◆ **PROBLEM TO WORK ON**:
Continue the transcript of the Wolf–Wagner governor's debate past its final line.

◆ **TEXT TO READ**:
PA Post reporters are taking a closer look at Monday night's debate

  • Ed Mahon
  • Katie Meyer
Democratic Gov. Tom Wolf, left, and Republican Scott Wagner take part in a gubernatorial debate in Hershey , Pa., Monday, Oct. 1, 2018. The debate is hosted by the Pennsylvania Chamber of Business and Industry.

 AP Photo/Matt Rourke

Democratic Gov. Tom Wolf, left, and Republican Scott Wagner take part in a gubernatorial debate in Hershey , Pa., Monday, Oct. 1, 2018. The debate is hosted by the Pennsylvania Chamber of Business and Industry.

AP Photo/Matt Rourke

Democratic Gov. Tom Wolf, left, and Republican Scott Wagner take part in a gubernatorial debate in Hershey , Pa., Monday, Oct. 1, 2018. The debate is hosted by the Pennsylvania Chamber of Business and Industry.

PA Post reporters will be annotating key moments from the Monday night debate between Democratic Gov. Tom Wolf and Republican Scott Wagner. Alex Trebek, the host of the game show “Jeopardy!”, moderated the debate. To see the notes, click on the yellow areas.

 

Capital punishment

 

Trebek: All right. And the second point for you, Mr. Wagner, that I wanted to bring up: you and the governor disagree on capital punishment. He imposed a moratorium on the death penalty, on executions in Pennsylvania, and executions haven’t taken, taken place here I believe in 20 years. You are in favor of the death penalty and in fact you went even further this year, did you not?

Wagner: I did. And I know the first person I’ll sign the death warrant. This man killed his brother and killed three innocent women, one in your county. He doesn’t deserve to live. He’s been sitting on death row for 20 years. There was a, there was an assassin. His name is Eric Frein. He assassinated a state trooper in Pike County in September of 2014. He will sit on death row for many, many years. He assassinated a trooper just like he would shoot a groundhog. And he talked about the satisfaction that he got out of taking that trooper’s life. And then he wounded another trooper. This man is going to allow that person to stay on death row, and the family, the wife of that slain trooper and their two sons will never see justice.

Trebek: But when I say you went further, you were calling for a mandatory death penalty for people who kill students or adults on school property.

Wagner: Absolutely. I’m going to stand up for innocent people. To think that teachers and students can be in a school and be executed and killed senselessly—no. You need somebody who is going to stand up.

Trebek: OK well I have two problems with that. You’re, I’m sure, influenced by the Parkland shooting in Florida where 14 students and three teachers were killed. Am I correct? Is that when—

Wagner: This has been going on for—listen, we’ve seen, we’ve seen many incidents.

Trebek: All right. But six months before Parkland, less than 200 miles away, a man walked into a gay nightclub in Orlando and killed 49 people. Six months after Parkland another lunatic in Las Vegas shot up an outdoor concert, killed 58 people.

◆ **DATA BLOCK**:

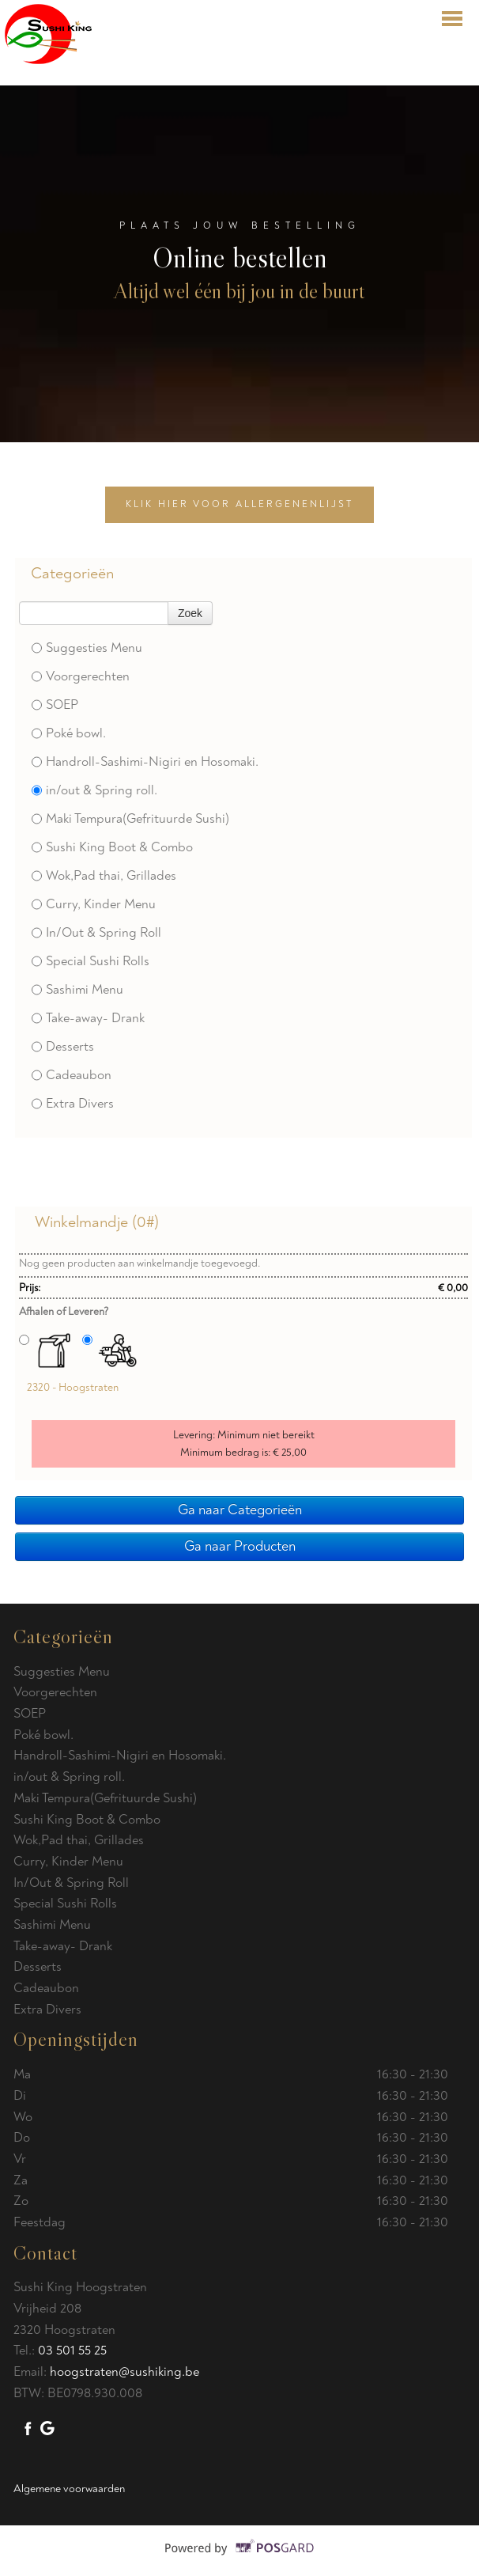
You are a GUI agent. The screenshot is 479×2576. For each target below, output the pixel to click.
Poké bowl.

◆ **EXERCISE ANSWER**:
Wagner: And they should get they should get—

Trebek: Yeah, but you didn’t call for that at the time. You said—you restricted it to school shootings. Now, justice has to be applied equally, so that’s one of my concerns. The other concern—I’m not an attorney, but I know that in 1976, in the Supreme Court Woodsen v North Carolina, the Supreme Court declared mandatory death sentences to be illegal. They left a little loophole in there for murders that are committed by inmates in prisons, but they closed that in 1987. So that’s set law, isn’t it? You have mentioned that you’re going to put forward legislation to change all of that. It’s not going to go anywhere, is it?

Wagner: Alex, a life is a life. And someone needs to stand up for someone who has lost a loved one and the victim. And that’s what I intend to do. And I—you are, you are very right about the nightclub. You’re very right about Las Vegas. But you know what? We’re going to get tough in this state. Our law enforcement people that are on the front lines every single day are not being backed up by this governor. They can leave the house, and to think that somebody could be sitting in a patrol car drinking coffee and be executed in their car—and they’re gone. But meanwhile there’s nobody standing up for them and that person who does that, commits that crime and takes that life, should pay the ultimate—

Wolf: Let me just point out that I think the people who created—who committed those crimes should rot in prison and be punished severely. There is a, there was a Senate bipartisan commission looking at what we should do with the death penalty. And their recommendation was that Pennsylvania should continue with the moratorium. So, I’m continuing to do what that bipartisan commission said we ought to do. Punishment is absolutely essential and called for for the crimes that were committed there, and I think these people should rot in prison.

Education funding

 

Trebek: Education, I’m sure you both agree that the education we provide today is the economy of tomorrow and an educated society is a more prosperous society. You have less crime, less poverty, better health care.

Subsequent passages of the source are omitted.